*** Data provided ***

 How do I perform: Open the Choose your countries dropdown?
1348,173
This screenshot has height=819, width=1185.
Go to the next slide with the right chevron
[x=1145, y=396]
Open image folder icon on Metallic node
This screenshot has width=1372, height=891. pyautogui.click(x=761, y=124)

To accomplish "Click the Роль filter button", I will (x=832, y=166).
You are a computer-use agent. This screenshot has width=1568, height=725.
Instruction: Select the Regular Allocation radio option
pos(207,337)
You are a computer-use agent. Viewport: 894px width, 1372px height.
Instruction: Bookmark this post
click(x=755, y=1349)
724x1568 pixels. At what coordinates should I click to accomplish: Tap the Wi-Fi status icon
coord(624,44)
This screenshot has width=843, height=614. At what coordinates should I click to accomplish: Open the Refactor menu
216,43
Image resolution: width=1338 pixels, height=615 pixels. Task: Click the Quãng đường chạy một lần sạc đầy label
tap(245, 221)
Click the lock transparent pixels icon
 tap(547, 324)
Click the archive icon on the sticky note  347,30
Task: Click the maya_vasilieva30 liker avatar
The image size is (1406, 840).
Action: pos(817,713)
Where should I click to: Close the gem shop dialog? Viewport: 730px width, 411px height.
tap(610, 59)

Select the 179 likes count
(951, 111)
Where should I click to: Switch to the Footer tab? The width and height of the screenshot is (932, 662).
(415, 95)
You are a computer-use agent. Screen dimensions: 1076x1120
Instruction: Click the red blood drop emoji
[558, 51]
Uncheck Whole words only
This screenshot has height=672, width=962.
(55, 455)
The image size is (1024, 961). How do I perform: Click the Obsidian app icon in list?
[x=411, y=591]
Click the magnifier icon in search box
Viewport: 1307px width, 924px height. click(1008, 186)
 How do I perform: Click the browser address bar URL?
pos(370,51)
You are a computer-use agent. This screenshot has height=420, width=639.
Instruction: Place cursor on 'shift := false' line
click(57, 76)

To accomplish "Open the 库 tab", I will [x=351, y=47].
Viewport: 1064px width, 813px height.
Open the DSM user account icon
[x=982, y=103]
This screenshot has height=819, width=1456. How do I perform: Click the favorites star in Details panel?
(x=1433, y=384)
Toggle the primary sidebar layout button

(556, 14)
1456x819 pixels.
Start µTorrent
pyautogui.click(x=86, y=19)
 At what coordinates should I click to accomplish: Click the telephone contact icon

***

- Request
Reproduce all of the rows above verbatim, line for line.

- Full response
 How do I perform: Open the Choose your countries dropdown?
1348,173
This screenshot has height=819, width=1185.
Go to the next slide with the right chevron
[x=1145, y=396]
Open image folder icon on Metallic node
This screenshot has width=1372, height=891. pyautogui.click(x=761, y=124)

To accomplish "Click the Роль filter button", I will (x=832, y=166).
You are a computer-use agent. This screenshot has width=1568, height=725.
Instruction: Select the Regular Allocation radio option
pos(207,337)
You are a computer-use agent. Viewport: 894px width, 1372px height.
Instruction: Bookmark this post
click(x=755, y=1349)
724x1568 pixels. At what coordinates should I click to accomplish: Tap the Wi-Fi status icon
coord(624,44)
This screenshot has width=843, height=614. At what coordinates should I click to accomplish: Open the Refactor menu
216,43
Image resolution: width=1338 pixels, height=615 pixels. Task: Click the Quãng đường chạy một lần sạc đầy label
tap(245, 221)
Click the lock transparent pixels icon
 tap(547, 324)
Click the archive icon on the sticky note  347,30
Task: Click the maya_vasilieva30 liker avatar
The image size is (1406, 840).
Action: pos(817,713)
Where should I click to: Close the gem shop dialog? Viewport: 730px width, 411px height.
tap(610, 59)

Select the 179 likes count
(951, 111)
Where should I click to: Switch to the Footer tab? The width and height of the screenshot is (932, 662).
(415, 95)
You are a computer-use agent. Screen dimensions: 1076x1120
Instruction: Click the red blood drop emoji
[558, 51]
Uncheck Whole words only
This screenshot has height=672, width=962.
(55, 455)
The image size is (1024, 961). How do I perform: Click the Obsidian app icon in list?
[x=411, y=591]
Click the magnifier icon in search box
Viewport: 1307px width, 924px height. click(1008, 186)
 How do I perform: Click the browser address bar URL?
pos(370,51)
You are a computer-use agent. This screenshot has height=420, width=639.
Instruction: Place cursor on 'shift := false' line
click(57, 76)

To accomplish "Open the 库 tab", I will [x=351, y=47].
Viewport: 1064px width, 813px height.
Open the DSM user account icon
[x=982, y=103]
This screenshot has height=819, width=1456. How do I perform: Click the favorites star in Details panel?
(x=1433, y=384)
Toggle the primary sidebar layout button

(556, 14)
1456x819 pixels.
Start µTorrent
pyautogui.click(x=86, y=19)
 At what coordinates should I click to accomplish: Click the telephone contact icon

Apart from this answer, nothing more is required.